Starting by getting us to share with each other favourite memory of Australia. [Mine is coming as a kid to Great Keppel Island and one night our parents got us up really late to see Halley’s Comet – I don’t remember the comet, just getting to be up so late.]

Someone obsessed with playgrounds and documented all the playgrounds in Singapore – found someone taking photos of playgrounds at night. Facebook page hit 100,000 people in a few hours, started national crowdsourcing – people sharing photos and memories of playgrounds.

Traditionally collect internet content, digital content, physical content. We don’t so much collect hearts-and-mind content.

Focusing today on long-tail contributions – people who contribute only once but add them all together and it’s huge.

Project looks at different perspectives, for each event collect multiple perspectives – history seen through the eyes of Rashomon. Politicians asking if would be organised into types, he said he thought the project should be random – seemed offensive to reduce people to patterns. Project needs to remain messy.

Got students to do interviews with seniors. Exhibition getting stories of people with portraits of their hands. Opportunity to capture memories of years when Singapore gained independence.

Created site www.SingaporeMemory.sg to give every Singaporean a permanent memory account. Made three off-beat films – one about graffiti. Took proposals for a fund to create content – one proposal on coffee, one on capturing memories of first homes (most Singaporeans have moved half a dozen times).
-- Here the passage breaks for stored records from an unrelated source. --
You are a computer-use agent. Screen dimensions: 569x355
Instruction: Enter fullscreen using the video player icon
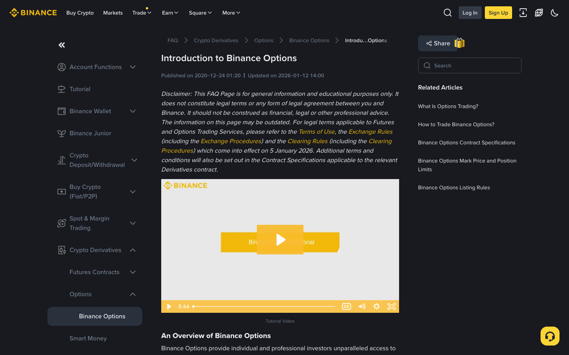point(391,306)
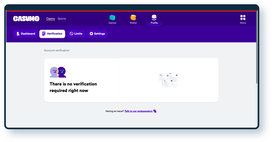Click the Having an issue? text
The width and height of the screenshot is (272, 142).
[114, 111]
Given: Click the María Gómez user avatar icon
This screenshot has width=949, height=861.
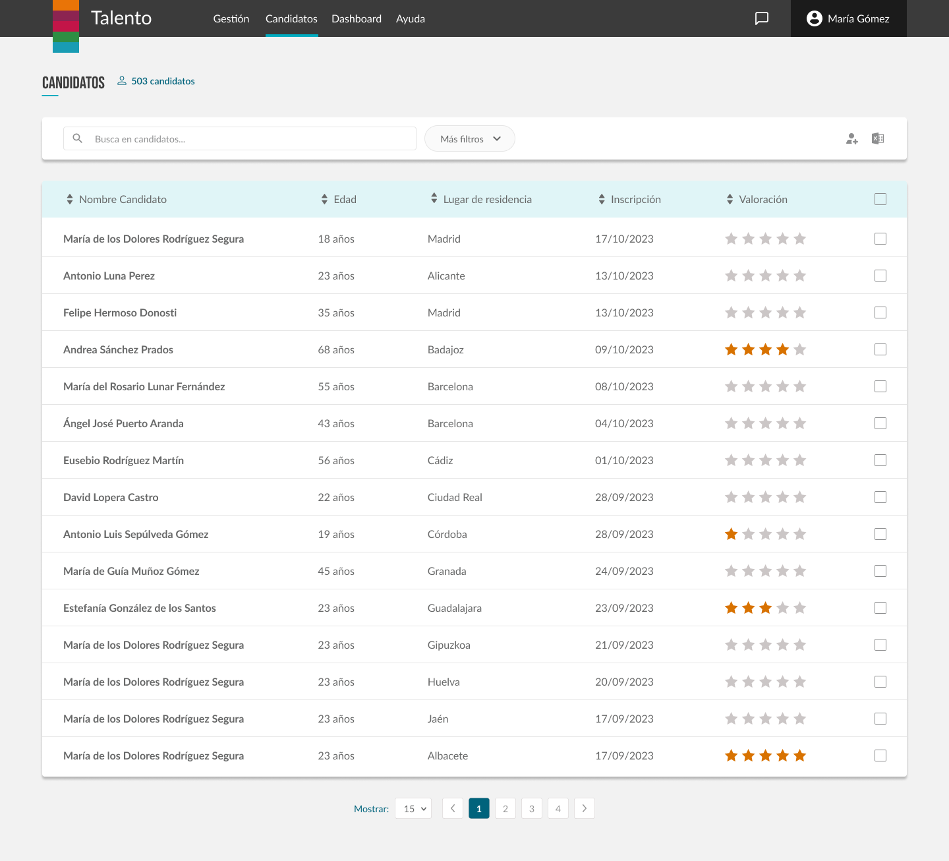Looking at the screenshot, I should [814, 18].
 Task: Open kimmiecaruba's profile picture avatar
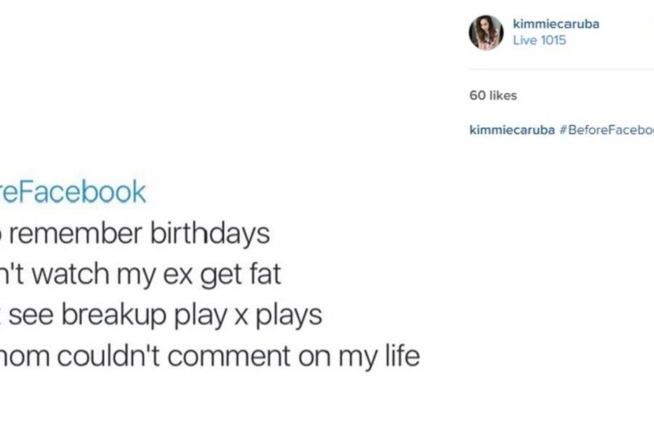tap(486, 33)
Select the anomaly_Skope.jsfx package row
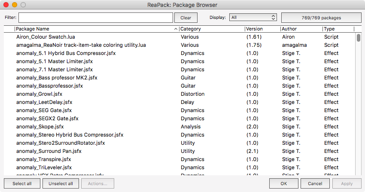 point(40,127)
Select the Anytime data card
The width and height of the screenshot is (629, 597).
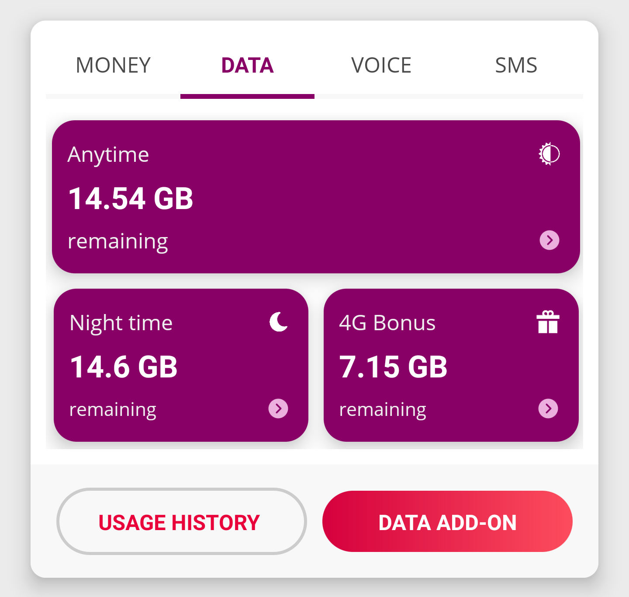coord(316,197)
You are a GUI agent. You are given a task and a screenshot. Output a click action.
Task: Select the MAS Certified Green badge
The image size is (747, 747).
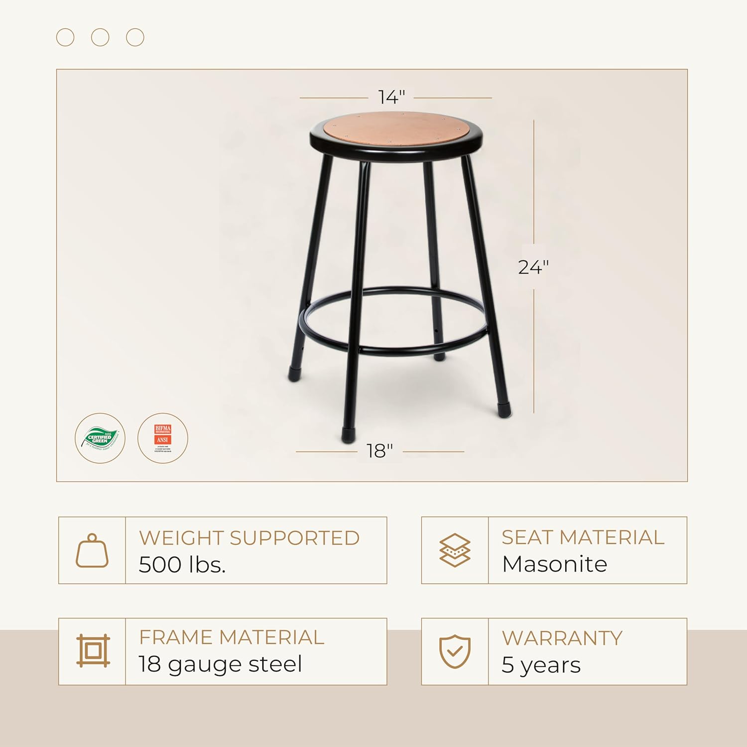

A few years after started this, national papers mentioning “memories” 1500% as often as before. So started wondering if National Library should keep doing this now that everyone is talking about it.

“Library of me” – but connected to newspapers, encyclopaedia, digital content from previous exhibitions, books, manuscripts, archives, research. So personal footprint gets huge.

“Every citizen her book” – in 2016 want to create Singapore Memory Public Library – any memory you’ve recorded manifested as a physical book. Talking to politician – not very excited. “That’s just like a hallowed hall. What about a memorial in the open.” Which sounded like something dead. But thinking about how what people loved were places they’ve been. What if could replicate the library in the park: miniatures by artists of all the places that are gone – so can see not just stories and films about the place, but things that are unexpected to transport you into that place/time.

Not everything has to be a digital innovation – wants to take it back to the palpable.
Singapore Memory Project – “Giving your past a present”

Q: How do you get people who aren’t technically savvy to contribute?
A: A lot has to be done by going to them. School programme where train the entire cohort of students eg 15 years old and deploy them to housing estates. Going to bring out DIY clips on YouTube teaching how to do this (in various languages because many don’t speak English: English first language, also mother tongue, also dialect).

Q: State Library of Queensland project collecting teacups. Now embarking on project to tell World War One. Over four years, how to find performance outcomes/measures that will keep politicians and accountants happy?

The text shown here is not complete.